Singles looking to adopt face many obstacles. Thirty years ago single-parent adoption simply wasnt done in many places. Certain states even had laws against it. (Liptak 78) The traditional view of parenting that requires a mother and a father for healthy growth and development of the child may seem unfair to many singles, and is also unfair to some children for whom this ideal may not be possible. Today, adoption agencies handle single applicants in a variety of ways. They may still simply deny the applicant immediately, or they may overlook the application while children are placed with couples, request a more rigorous home study than usual, or end up offering the applicant “special needs” children who may be older, have disabilities, or be interracial. Family and friends may also provide hurdles. They may not understand why a person would want to take on the responsibility of parenting without a partner. (Prowler) By demonstrating to agencies, family, and friends that they have thought their decision through and are stable, and by being confident and persistent, singles looking to adopt can achieve their goals. (Gardner)

The simple fact that there are kids without parents and that there are single people willing to adopt is the first good reason to let down the barriers of discrimination to single parents. With increasing numbers of children in foster care needing adoption services, single parents are stepping in to provide homes. Single parents have made up a third of adoptions from foster care in the past and their numbers are rising. (Single Adoptive Parents) Children need love, nurturing, and stability to be well-balanced, productive adults and the desire to provide these things is what drives singles and couples alike to adopt children. Also alike is the natural ability to parent. Many single people have the talent and skills to raise children; they simply dont have a spouse. (Prowler)

While it is arguable that “two parents are better than one,” children show that they can thrive in all different kinds of family structures. As long as there is love, adequate supervision, structure, and consistency a child raised by a single parent can grow to be just as successful and healthy as any other. Friends, relatives, money and sheer effort can help substitute for the missing spouse. (Kantrowitz and Wingert) Generally, singles looking to adopt have all these things. They are well educated and financially stable (Austin), have high levels of emotional maturity and a high capacity for frustration, and are independent, but connected to a support network of family and friends. (Single Adoptive Parents) The supportive network of family and friends can provide the opposite gender role model needed for a childs healthy psychological development and to calm the instinctive desire of a two-parent ideal. (Kantrowitz and Wingert)

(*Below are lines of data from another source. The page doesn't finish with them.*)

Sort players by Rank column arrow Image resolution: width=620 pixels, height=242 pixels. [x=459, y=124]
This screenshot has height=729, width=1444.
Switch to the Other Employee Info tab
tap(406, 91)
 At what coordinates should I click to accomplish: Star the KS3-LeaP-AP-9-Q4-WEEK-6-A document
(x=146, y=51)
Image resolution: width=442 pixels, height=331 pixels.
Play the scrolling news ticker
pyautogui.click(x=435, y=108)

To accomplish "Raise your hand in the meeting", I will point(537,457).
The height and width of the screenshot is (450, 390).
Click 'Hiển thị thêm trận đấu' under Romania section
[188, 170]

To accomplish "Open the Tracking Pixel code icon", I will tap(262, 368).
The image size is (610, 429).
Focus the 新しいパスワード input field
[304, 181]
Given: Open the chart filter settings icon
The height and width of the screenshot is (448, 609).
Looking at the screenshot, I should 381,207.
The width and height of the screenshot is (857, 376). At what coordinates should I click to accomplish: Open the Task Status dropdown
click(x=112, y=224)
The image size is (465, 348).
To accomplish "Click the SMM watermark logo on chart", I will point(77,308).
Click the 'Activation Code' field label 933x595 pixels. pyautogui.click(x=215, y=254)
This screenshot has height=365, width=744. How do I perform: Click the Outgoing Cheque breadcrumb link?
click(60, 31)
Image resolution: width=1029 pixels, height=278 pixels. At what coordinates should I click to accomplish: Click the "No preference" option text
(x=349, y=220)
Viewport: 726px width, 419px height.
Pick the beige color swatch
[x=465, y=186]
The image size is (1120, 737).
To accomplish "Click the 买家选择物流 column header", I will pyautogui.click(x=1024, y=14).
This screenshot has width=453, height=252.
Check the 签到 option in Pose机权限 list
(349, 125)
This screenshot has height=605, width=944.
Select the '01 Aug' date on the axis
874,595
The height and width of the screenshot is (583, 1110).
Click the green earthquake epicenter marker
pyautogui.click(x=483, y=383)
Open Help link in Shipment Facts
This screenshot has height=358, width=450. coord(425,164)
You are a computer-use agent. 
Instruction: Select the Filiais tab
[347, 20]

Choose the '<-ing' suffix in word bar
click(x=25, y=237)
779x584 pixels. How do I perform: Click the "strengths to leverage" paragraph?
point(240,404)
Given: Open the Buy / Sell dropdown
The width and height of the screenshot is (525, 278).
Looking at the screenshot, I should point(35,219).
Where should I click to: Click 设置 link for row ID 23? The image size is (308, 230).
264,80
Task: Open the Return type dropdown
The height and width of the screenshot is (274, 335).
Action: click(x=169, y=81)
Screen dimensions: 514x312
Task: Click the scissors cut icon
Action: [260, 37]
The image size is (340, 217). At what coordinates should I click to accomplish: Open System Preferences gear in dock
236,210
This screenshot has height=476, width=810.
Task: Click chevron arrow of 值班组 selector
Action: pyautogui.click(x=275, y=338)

There is even evidence to suggest that children in single-parent homes may be better off than many raised by two parents. Researchers Groze and Rosenthal conducted a study that compared the responses of adoptive parents in the Midwest. In their comparison of two-parent homes to single-parent homes, they found that children in single-parent families experienced fewer problems, and that the single-parent families were more likely to evaluate the adoptions impact as being very positive. (Single Adoptive Parents)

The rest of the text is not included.